Gladman’s “structures of thinking” rhymes with Mayer’s elliptical “then we begin to know something.” Both Mayer and Gladman insist that writing on the temporal arrangements of the journal and the year-book enable a kind of ambitious thought, so the life-writing of the journal produces less a narcissistic retreat into the confines of your life than a way of plotting political crises on the news and the slow-motion social change of proximate struggle and neglect. Gladman elevates the writing of “non-events,” the apparent background noise against the signal of meaningful incident or shuddering crises. Everyday crud, routine practices, mere coincidence: writing content on an order that enables the charting of social movement. (It’s maybe then no accident that Gladman’s poems and novels themselves feature the motif of traversing and getting lost in a city, to generative and distressing effect.)

For Szymaszek you could say that taking the poem for a walk is the instrument for thinking crisis and life-writing at once. She observes the collision of social life in public, say by witnessing the gentrified splintering of downtown Brooklyn:

A naïve urbanism sees in the city the immediate satisfaction of human needs so long as you can pay for it. Szymaszek’s grim wit comes up instead with a whole lot of “nothing”—food, drink, train service.

Flipping that around, you could say A Year From Today thinks about the satisfaction of needs mediated by, say, rent and infrastructure, or alternately accommodations and elder care. (Mayer again: “Write a work that intersperses love with landlords.”) Szymaszek observes the fallibility of the aging body—her own, her loved ones’, that of an “older straight woman” in a movie who suffers an aneurysm after sleeping with a younger woman, “the lesbionic disruption … so great … she can’t even get home to unpack.” Aging for Szymaszek is an occasion for observing the modulation, not cessation, of sex and desire. I think of Moonstruck: “In that light, with that expression on your face, you look about 25 years old.” But it’s also the source of palpable frustration in the mode of space and its privations, probably no surprise for a book that spends so much of its time in non-ADA-compliant subway stations.

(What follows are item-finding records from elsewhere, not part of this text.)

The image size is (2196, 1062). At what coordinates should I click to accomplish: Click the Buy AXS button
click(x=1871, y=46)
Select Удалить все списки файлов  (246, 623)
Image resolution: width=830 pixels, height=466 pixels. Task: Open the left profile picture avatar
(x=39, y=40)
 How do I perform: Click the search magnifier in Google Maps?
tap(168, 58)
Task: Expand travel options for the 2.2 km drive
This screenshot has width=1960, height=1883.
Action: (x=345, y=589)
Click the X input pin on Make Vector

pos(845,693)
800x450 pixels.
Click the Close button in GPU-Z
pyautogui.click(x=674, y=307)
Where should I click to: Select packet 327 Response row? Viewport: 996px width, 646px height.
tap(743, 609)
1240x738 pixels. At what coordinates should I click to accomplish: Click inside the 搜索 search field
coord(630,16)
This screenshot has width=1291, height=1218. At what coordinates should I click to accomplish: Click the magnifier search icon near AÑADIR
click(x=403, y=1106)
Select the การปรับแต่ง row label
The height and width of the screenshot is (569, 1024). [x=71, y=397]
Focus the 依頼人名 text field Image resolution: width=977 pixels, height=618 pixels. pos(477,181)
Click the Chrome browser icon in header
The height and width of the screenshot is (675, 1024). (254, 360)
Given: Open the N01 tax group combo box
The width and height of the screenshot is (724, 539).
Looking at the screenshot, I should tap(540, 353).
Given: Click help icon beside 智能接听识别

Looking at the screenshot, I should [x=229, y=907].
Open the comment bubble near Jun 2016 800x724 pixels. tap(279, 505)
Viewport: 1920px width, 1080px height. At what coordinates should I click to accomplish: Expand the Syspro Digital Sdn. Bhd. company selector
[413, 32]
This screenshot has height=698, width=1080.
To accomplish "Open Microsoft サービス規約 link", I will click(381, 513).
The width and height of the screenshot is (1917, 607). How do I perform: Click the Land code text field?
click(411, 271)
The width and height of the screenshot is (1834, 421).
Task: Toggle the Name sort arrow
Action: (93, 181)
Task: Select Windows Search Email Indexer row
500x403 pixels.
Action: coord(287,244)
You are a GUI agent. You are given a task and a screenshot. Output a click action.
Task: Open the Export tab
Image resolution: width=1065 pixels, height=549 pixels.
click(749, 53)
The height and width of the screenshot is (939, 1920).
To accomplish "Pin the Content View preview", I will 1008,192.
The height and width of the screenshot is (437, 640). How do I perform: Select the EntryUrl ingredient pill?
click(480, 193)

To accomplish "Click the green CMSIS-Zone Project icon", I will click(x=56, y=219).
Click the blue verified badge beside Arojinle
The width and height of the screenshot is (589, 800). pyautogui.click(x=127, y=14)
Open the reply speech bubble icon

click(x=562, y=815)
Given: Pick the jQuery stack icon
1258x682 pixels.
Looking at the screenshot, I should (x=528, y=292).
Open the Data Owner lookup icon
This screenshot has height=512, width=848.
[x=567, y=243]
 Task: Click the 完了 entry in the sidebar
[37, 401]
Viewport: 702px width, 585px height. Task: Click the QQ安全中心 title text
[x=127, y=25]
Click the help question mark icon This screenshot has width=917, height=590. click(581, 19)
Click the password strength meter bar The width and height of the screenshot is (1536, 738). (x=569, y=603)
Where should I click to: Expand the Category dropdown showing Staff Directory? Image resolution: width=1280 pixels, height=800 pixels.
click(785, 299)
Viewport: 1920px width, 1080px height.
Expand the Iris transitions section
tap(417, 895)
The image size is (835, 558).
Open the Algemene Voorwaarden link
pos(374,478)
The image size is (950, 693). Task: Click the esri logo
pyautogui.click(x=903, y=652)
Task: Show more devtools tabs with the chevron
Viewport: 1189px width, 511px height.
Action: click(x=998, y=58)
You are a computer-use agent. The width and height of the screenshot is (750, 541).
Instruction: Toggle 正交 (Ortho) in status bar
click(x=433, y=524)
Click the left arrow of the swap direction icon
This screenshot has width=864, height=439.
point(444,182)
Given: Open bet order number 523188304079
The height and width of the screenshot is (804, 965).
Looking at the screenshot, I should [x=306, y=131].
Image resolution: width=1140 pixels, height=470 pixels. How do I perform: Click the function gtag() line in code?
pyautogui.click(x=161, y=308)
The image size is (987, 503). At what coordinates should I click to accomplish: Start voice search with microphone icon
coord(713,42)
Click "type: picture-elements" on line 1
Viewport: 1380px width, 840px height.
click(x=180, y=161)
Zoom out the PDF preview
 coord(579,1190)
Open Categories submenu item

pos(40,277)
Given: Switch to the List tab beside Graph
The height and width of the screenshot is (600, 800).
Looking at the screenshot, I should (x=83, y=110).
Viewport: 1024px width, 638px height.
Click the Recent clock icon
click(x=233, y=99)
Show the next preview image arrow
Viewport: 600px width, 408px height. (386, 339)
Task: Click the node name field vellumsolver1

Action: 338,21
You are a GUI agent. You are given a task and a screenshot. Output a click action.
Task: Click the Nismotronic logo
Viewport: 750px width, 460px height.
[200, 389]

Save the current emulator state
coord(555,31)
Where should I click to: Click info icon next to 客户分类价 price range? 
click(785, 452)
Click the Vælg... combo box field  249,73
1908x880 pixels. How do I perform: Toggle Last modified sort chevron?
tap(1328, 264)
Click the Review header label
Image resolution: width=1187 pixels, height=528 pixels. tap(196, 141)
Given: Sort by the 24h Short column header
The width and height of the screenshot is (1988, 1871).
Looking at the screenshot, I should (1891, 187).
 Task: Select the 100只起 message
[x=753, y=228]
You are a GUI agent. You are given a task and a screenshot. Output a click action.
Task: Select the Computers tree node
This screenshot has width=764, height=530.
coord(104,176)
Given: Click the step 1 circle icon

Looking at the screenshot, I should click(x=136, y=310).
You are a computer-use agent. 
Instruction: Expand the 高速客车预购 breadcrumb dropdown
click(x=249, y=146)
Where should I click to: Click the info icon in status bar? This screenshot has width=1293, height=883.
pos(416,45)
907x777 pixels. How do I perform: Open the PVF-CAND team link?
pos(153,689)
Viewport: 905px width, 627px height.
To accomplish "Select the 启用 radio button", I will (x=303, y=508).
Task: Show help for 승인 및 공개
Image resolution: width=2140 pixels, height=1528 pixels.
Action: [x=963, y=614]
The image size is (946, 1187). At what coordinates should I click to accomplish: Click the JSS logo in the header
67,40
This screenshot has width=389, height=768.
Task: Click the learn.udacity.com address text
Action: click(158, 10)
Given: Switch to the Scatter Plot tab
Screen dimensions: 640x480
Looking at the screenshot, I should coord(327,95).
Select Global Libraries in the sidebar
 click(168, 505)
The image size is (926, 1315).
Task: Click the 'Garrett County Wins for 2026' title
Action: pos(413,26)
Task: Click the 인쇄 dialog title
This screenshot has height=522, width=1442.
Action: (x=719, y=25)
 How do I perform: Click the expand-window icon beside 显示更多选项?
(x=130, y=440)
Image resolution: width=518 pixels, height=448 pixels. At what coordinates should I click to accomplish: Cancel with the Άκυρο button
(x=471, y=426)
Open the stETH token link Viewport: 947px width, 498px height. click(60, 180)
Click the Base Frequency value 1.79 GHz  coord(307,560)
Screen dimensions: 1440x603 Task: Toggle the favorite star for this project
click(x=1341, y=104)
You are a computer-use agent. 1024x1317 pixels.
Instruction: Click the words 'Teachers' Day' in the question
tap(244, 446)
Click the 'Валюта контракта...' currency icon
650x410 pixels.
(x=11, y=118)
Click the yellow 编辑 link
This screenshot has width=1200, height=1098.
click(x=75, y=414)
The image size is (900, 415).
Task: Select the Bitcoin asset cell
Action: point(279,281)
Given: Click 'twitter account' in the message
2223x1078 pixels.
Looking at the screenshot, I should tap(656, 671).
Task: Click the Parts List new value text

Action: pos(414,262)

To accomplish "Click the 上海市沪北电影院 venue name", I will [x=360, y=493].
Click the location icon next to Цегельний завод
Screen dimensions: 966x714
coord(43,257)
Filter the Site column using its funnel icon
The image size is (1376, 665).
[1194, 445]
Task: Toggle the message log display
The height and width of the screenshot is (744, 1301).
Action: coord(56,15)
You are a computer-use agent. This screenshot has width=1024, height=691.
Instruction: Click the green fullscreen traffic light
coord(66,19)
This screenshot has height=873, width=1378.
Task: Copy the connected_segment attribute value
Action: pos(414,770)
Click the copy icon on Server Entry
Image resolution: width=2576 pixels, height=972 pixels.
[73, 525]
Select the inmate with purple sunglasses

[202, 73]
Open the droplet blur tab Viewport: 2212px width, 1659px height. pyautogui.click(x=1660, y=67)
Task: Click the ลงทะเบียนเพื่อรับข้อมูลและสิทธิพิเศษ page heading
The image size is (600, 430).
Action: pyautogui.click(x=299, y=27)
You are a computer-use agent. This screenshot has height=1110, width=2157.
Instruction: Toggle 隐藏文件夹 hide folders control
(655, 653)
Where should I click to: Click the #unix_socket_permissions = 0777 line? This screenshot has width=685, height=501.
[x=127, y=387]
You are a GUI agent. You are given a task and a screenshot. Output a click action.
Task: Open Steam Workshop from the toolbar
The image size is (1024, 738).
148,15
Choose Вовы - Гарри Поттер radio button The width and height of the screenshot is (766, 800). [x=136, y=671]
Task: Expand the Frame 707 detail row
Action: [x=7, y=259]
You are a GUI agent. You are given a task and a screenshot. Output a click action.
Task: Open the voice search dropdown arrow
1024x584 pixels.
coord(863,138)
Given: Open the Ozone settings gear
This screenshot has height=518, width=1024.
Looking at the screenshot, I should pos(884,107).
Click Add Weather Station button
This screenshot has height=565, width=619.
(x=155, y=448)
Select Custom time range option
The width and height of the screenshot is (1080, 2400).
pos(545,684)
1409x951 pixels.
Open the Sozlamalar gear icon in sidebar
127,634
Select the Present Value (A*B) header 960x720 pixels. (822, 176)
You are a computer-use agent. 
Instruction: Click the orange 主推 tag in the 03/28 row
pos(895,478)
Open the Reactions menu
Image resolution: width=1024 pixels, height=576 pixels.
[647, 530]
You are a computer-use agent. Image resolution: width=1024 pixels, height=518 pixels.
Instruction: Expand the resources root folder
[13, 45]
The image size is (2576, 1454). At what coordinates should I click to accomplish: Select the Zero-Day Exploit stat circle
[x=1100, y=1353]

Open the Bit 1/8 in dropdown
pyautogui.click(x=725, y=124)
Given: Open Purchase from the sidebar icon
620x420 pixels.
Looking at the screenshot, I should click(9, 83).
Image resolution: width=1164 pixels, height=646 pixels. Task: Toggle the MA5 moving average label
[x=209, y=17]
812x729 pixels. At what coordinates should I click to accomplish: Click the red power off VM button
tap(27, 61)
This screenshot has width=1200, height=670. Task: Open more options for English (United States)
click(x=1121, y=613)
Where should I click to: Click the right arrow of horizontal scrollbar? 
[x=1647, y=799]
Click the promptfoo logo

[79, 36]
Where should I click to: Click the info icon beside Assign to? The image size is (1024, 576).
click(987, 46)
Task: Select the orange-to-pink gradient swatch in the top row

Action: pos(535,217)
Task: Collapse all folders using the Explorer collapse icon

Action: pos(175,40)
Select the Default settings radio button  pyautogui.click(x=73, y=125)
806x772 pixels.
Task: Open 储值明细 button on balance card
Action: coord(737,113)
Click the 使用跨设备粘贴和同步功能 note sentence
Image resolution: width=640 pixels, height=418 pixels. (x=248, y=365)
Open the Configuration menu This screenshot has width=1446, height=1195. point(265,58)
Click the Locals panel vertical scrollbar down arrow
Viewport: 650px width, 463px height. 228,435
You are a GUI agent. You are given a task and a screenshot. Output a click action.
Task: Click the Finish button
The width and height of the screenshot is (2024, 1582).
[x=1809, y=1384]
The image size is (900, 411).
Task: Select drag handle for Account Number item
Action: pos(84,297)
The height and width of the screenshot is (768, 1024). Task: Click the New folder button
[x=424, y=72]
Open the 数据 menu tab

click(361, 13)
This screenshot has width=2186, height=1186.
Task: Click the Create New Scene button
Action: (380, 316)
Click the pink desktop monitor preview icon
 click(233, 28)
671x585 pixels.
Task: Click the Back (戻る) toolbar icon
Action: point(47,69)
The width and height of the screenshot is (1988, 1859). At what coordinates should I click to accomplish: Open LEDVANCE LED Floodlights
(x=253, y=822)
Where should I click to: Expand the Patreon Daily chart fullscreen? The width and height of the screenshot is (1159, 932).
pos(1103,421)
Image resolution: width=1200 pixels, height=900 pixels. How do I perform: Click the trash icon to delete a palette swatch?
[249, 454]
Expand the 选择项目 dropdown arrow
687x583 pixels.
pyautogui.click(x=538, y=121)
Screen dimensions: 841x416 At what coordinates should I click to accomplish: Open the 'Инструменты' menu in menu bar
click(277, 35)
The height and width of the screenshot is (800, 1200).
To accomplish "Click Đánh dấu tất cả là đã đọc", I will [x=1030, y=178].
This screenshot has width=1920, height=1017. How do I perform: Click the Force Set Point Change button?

Szymaszek’s ample concern for age and its needs touches a nerve, not least in its nod to the anti-social cruelty of a Cormac McCarthy novel. She invites you to flip that formulation on its head. Imagine a social space genuinely “for old dykes,” fully accommodated to their needs and desires: does that intimate a kind of universalism, a desire for everybody to have a life worth living? You’d have to get more specific, but provisionally, sure. In turn, Szymaszek’s concern for age contours the desires that animate A Year From Today‘s political imagination. At its outside, A Year From Today wants something like the remaking of space on the order of a commons, available to all by homology with the commons of a journal poetics.

Szymaszek banishes the private in the diorama of an encounter with everybody else’s dreams, a coyly utopian image. For a reader who’s accompanied Szymaszek on Second Avenue and Court St. and into the disintegrating MTA, it won’t surprise that the metaphor at hand (“the royal / road and the rural route”) isn’t just spatial, it’s infrastructural. “Call that Africa / call it New Guinea call it Poughkeepsie I guess / it’s love,” O’Hara wrote, intimating a universalism himself in a leap from place to place to place. Call it the F at Bergen St., too.